E lui la pensa, continuamente. A volte vorrebbe parlarle, tornare da lei. Poi si ricorda della sua maledizione. E si ferma. E scrive. Scrive libri geniali che cambiano per sempre la filosofia europea; ma non li firma col suo nome, quel nome di un uomo che non voleva esistere. Gli autori sono tanti, maschere di una personalità che si celava a se stessa: Victor Eremita, Johannes de Silentio, Costantine Costantius. Lui, Søren Kierkegaard, è nascosto dietro di essi. Ciò che non disse a lei – il perché lui l’abbandonava – diventa così il tema fondamentale della moderna filosofia occidentale. Poi un giorno di primavera del 1855 gli arriva la notizia: Regine lascia Copenaghen. Seguiva suo marito alle Isole Vergini, allora dominio danese. Søren la cerca invano nel centro della città per dirle addio. Ma non la trova. Poi lei sbuca improvvisamente da una via. “Volevo solo dirti che ti ho perdonato. E che non ho mai smesso di amarti. Dio ti benedica. Spero tutto il meglio per te”. Lui non riesce neanche a risponderle. Rimane impietrito, la saluta con un cenno del cappello. E la vede scomparire. Passano quattro mesi. Mentre passeggia per Copenaghen, Kierkegaard sviene.
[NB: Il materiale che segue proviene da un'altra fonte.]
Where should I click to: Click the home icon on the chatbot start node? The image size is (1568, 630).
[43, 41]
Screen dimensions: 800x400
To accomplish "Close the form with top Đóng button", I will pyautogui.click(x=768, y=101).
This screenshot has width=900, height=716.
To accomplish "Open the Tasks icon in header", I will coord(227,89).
Muore per cause misteriose. Muore di dolore. Quando Regine torna dai Caraibi, nel 1860, scopre che lui le ha lasciato in eredità tutto: i suoi risparmi, i libri, la casa. Come fosse sua moglie. Come se avessero potuto viverla, la vita. Come se l’amore fosse stato più forte dell’angoscia. Alla notizia della morte del filosofo, la donna si sentì mancare il terreno. Non capiva più il mondo. Era spaesata in un modo terribile, quasi non sapesse più dove si trovasse. Una sensazione orribile, identica a quella di vent’anni prima. Quando lui, senza nessuna ragione, l’aveva lasciata. ”
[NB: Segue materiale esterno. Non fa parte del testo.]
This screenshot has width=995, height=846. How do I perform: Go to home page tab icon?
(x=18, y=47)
Trovo sia assurdo essere impossibilitati a muoversi. Rimanere condannati a un giudizio lesivo di chi ha condizionato la tua crescita attraverso la paura, l’abbandono o una lontananza. Ho scelto di selezionare questi punti poiché li trovo davvero intensi.
Io credo che l’acqua del fiume torna sempre al mare, nel bene o nel male. Ancora una volta dico, voglio affermare, che la giustizia esiste.
Tutti abbiamo bisogno di nuove possibilità. La volontà fa la differenza.
Questo stralcio mi commuove immensamente, l’intero articolo cliccando qui.
Sono in cucina, scrivo da cellulare. Il cane ringhia vicino alla finestra – forse ha sentito un gatto. Piove. La tv manda in onda pacchi, mi faccio una tisana.